Il a perdu de vue le fait qu’un président doit être un stratège. Jimmy Carter était un bourreau de travail qui se plongeait dans les petits détails et l’administration. Il a même insisté pour contrôler personnellement les réservations du court de tennis de la Maison Blanche !

Les barons du pouvoir du Congrès ne savaient jamais vraiment quoi penser de Carter qui leur apparaissait comme un solitaire distant et ascétique.

Même avec une majorité démocrate dans les deux chambres, le 39ème Président des USA a refusé de se lier d’amitié avec ses partisans ou de conclure des accords avec ses adversaires.

Son programme législatif a donc échoué. Ses promesses de stimuler l’économie et d’introduire des mesures pour résoudre la crise énergétique n’ont jamais été mises en œuvre. L’Amérique s’est sentie plus pauvre et plus froide, souffrant d’un malaise de confiance en soi.

Une partie du problème était la personnalité de Carter. Pour le public, il était une énigme. Il n’avait aucune capacité à faire en sorte que les Américains se sentent bien dans leur peau.

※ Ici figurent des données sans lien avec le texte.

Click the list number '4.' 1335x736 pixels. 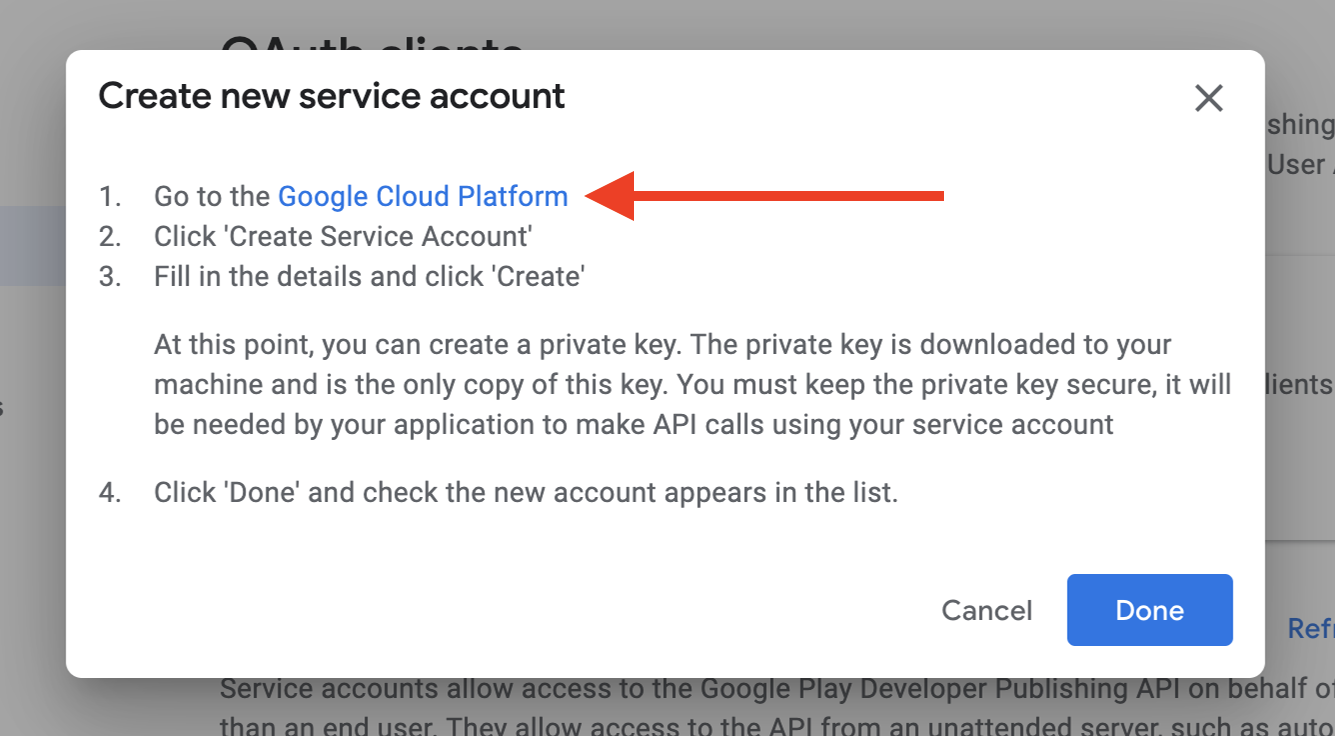110,493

Dans le Washington Beltway, ses ennemis le considéraient comme hésitant et indécis. Ses amis étaient déconcertés par son éloignement. Pratiquement personne, à l’exception de sa femme dévouée Rosalynn – surnommée la « Magnolia d’acier » pour son inflexibilité – n’a jamais éprouvé d’empathie personnelle avec le 39e président.

Sa froideur était une faiblesse majeure dans ses rapports avec ses collègues politiques qui venaient lui rendre l’hostilité qu’il leur témoignait.